Abraham Lincoln also famously said, “All that I am, or hope to be, I owe to my angel mother,” referring to his mom, Nancy, who died when he was just 9 years old.

Noted American politician and religious leader James E. Faust also says, “The influence of a mother in the lives of her children is beyond calculation.”

One of my favorites, however, comes from Calvin, of the famed Calvin and Hobbes cartoon, who offers the following observation about his sainted mom: “I asked Mom if I was a gifted child. She said they certainly wouldn’t have paid for me.”

Another interesting definition that explains why mothers are celebrated says: “A mother is a selfless, loving human who must sacrifice many of their wants and needs for the wants and needs of their children. A mother works hard to make sure their child is equipped with the knowledge.”

So when and where did Mother’s Day originate? According to the History Channel’s website, Mother’s Day celebration dates as far as the Greeks and Romans, who held festivals in honor of their mother goddesses, Rhea and Cybele.

It was believed that the medieval British held a religious festivity known as Mothering Sunday, where the faithful went back to their “mother church” for a special service. Later on, the British broadened this festival to include human mothers as well.

Mother’s Day celebrations are held at different times in different parts of the world and the celebration also depends on the tradition of the country.

The second Sunday of May is widely celebrated as Mother’s Day in the United States and in several other countries that include Australia, Nigeria, Switzerland, and Greece. The United Kingdom still holds on to the tradition of Mothering Sunday and has Mother’s Day celebrations on the fourth week of Lent. In Thailand, mothers are celebrated in August to coincide with the birthday of Queen Sirikit, while Ethiopia celebrates Antrosht, where large feasts and singing are held to celebrate motherhood.

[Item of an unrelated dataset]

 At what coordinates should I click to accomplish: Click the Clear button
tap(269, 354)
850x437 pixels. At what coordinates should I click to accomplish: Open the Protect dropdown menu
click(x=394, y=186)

In the 1900’s, the efforts of West Virginia native Anna Jarvis to get Mother’s Day officially recognized as a holiday in the United States became tinged with controversy. Originally, Jarvis conceived Mother’s Day in honor of her own mother, Ann Reeves Jarvis, who was an activist and an advocate for caring for children and promoting peace. In honor of mothers, the young Anna promoted the use of white carnation as a badge and encouraged a visit to one’s mother and attending church services. Mother’s Day became a public event in 1914 when President Woodrow Wilson signed a proclamation in 1914 declaring the second Sunday of May as Mother’s Day.

The event grew in popularity and with that came the so-called commercialization of the event, where florists, card makers, and candy makers made a profit out of selling their goods as gifts. Unhappy that the holiday’s meaning veered away from her original intent of celebrating the personal, individual connection between a mother and her children, Jarvis used her own money to file lawsuits against profiteers of the event and lobbied to have the holiday removed from the calendar of national holidays.

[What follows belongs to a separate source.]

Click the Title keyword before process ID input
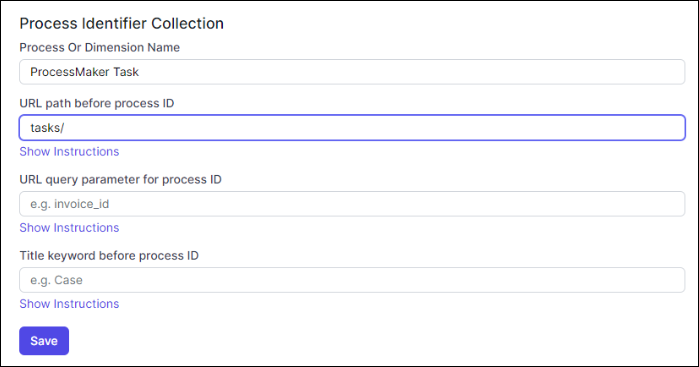The width and height of the screenshot is (699, 367). (352, 280)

One internet site says Jarvis put Mother’s Day on the calendar as a day dedicated to expressing love and gratitude to mothers, acknowledging the sacrifices women make for their children. Which is why she was determined to keep “Mother’s” a singular possessive, as marked by the apostrophe before “s.”

Today, Mother’s Day has grown into a billion-dollar industry not just for businesses but also for fundraising organizations. This year, Mary Meisenzahl from reports that the National Retail Federation expects Americans to spend $35.7 billion (about $110 per person in the U.S.) in Mother’s Day merchandise alone. This $4 billion is more than the previous record of $31.7 billion in 2022.

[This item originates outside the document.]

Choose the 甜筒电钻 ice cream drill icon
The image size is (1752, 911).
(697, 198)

Today, these simple gestures have blossomed into larger efforts that are based on sales and profits. Before the COVID-19 virus took hold of the country, the Statistical Research and Analysis firm predicted that 2020 Mother’s Day spending could reach $26.7 billion.

Shopping, both online and retail stores, are tied as the preferred destinations to get Mother’s Day gifts, with flowers, greeting cards, and outings as the most popular gifts for this event. Of course, a majority of spending will be in jewelry.

Whatever the case may be, celebrating our mothers should be the end goal, while giving her thanks and recognizing her central role in our families.